§ **To do**:
1. Copy from the text-cleaning reference card the passage that opens with the words containing "Key Takeaways: Working" and closes with "Eliminate case-based duplicates.".
2. In the text-cleaning reference card, why does the workflow standardize case, and which methods does it name for that step? Answer in one to three sentences.

§ **Page text**:
Key Takeaways: Working with Text Data

This is your reference card for Chapter 10 — the chapter where you learned to see structure inside messy text. Keep this nearby whenever you're cleaning text columns.


The Text Cleaning Workflow

Every text standardization task follows the same arc:

1. STRIP WHITESPACE        .str.strip()
    |                      Remove leading/trailing spaces.
    v
2. STANDARDIZE CASE        .str.lower() or .str.upper()
    |                      Eliminate case-based duplicates.
    v
3. REMOVE/STANDARDIZE      .str.replace(r"[^\w\s]", "", regex=True)
   PUNCTUATION             Be careful: hyphens and apostrophes may be meaningful.
    |
    v
4. COLLAPSE WHITESPACE     .str.replace(r"\s+", " ", regex=True)
    |                      Turn "New   York" into "New York".
    v
5. MAP KNOWN VARIANTS      .replace(mapping_dict)
    |                      "usa" -> "united states", "uk" -> "united kingdom".
    v
6. VERIFY RESULTS          .value_counts()
                           Always check what you've got.

Essential .str Methods Cheat Sheet

Method What It Does Example
.str.lower() Lowercase everything "NYC" -> "nyc"
.str.upper() Uppercase everything "nyc" -> "NYC"
.str.strip() Remove edge whitespace " hi " -> "hi"
.str.contains(pat) Boolean: does it contain? Returns True/False Series
.str.startswith(pat) Boolean: starts with? Returns True/False Series
.str.replace(old, new) Replace substring "USA" -> "United States"
.str.split(sep) Split into list "a,b,c" -> ["a","b","c"]
.str.split(sep, expand=True) Split into columns Returns DataFrame
.str.extract(regex) Extract capture groups Returns DataFrame of groups
.str.extractall(regex) Extract all matches Returns multi-indexed DataFrame
.str.findall(regex) Find all matches Returns lists
.str.count(pat) Count occurrences Returns integer Series
.str.len() Length of each string Returns integer Series
.str[0] / .str[:3] Slice each string First char / first 3 chars
.str.cat(sep=",") Join all values Returns single string
.str.match(regex) Boolean: matches from start? Like contains with ^ anchor

Critical parameters: - str.contains(pat, case=False) — case-insensitive search - str.contains(pat, na=False) — treat NaN as False (essential for filtering) - str.replace(old, new, regex=False) — literal replacement (no regex interpretation)


Regex Syntax Quick Reference

Character Matchers

Pattern Matches Example
. Any character (except newline) c.t matches "cat", "cot"
\d Any digit (0-9) \d\d matches "42"
\D Any non-digit \D+ matches "hello"
\w Word character (letter, digit, _) \w+ matches "hello_1"
\W Non-word character \W matches "!", " "

§ **Entries**:
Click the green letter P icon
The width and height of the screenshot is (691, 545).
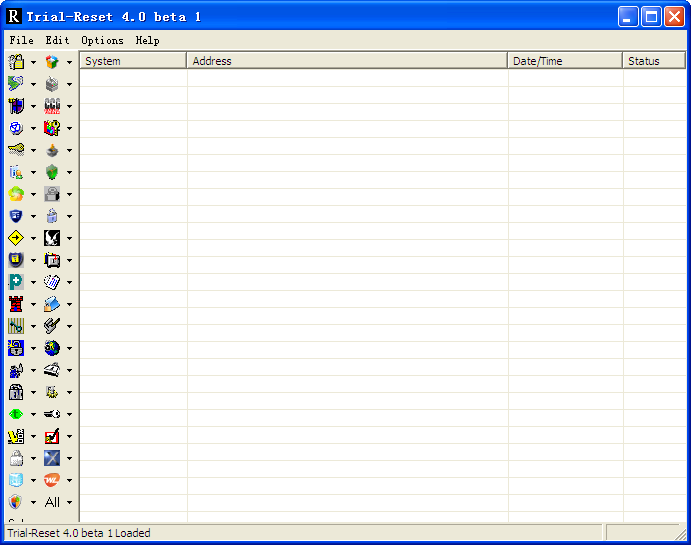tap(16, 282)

---

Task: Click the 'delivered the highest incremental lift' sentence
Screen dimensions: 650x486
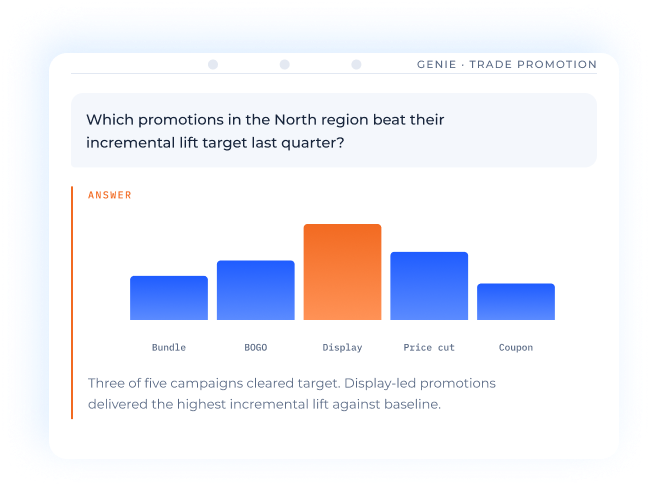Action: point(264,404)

---

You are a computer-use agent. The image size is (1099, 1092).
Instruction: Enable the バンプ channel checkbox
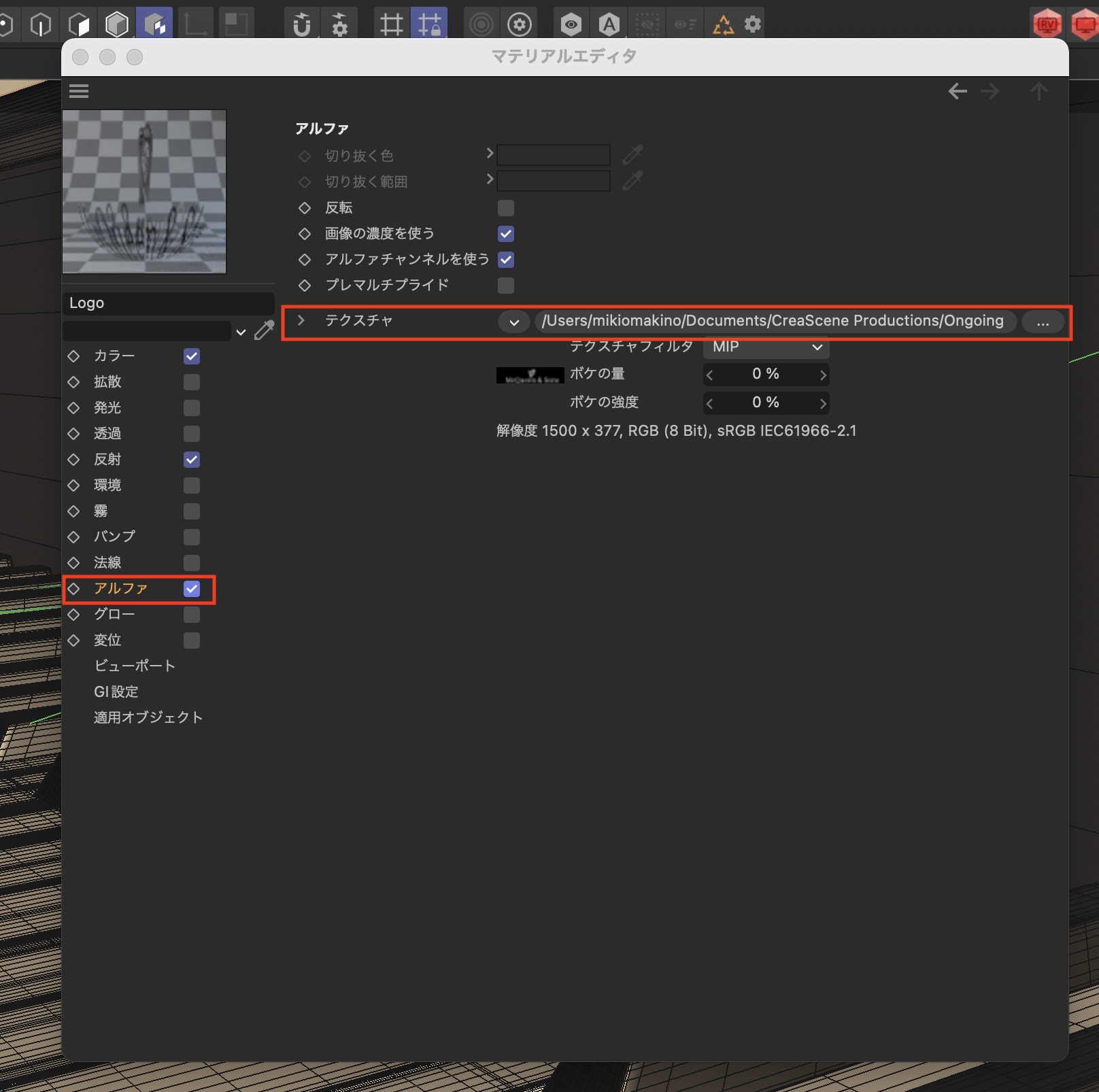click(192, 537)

§ **Expected results**:
1.
Key Takeaways: Working with Text Data

This is your reference card for Chapter 10 — the chapter where you learned to see structure inside messy text. Keep this nearby whenever you're cleaning text columns.


The Text Cleaning Workflow

Every text standardization task follows the same arc:

1. STRIP WHITESPACE        .str.strip()
    |                      Remove leading/trailing spaces.
    v
2. STANDARDIZE CASE        .str.lower() or .str.upper()
    |                      Eliminate case-based duplicates.

2. Case is standardized with .str.lower() or .str.upper() to eliminate case-based duplicates. This is the second step of the workflow, coming after stripping whitespace.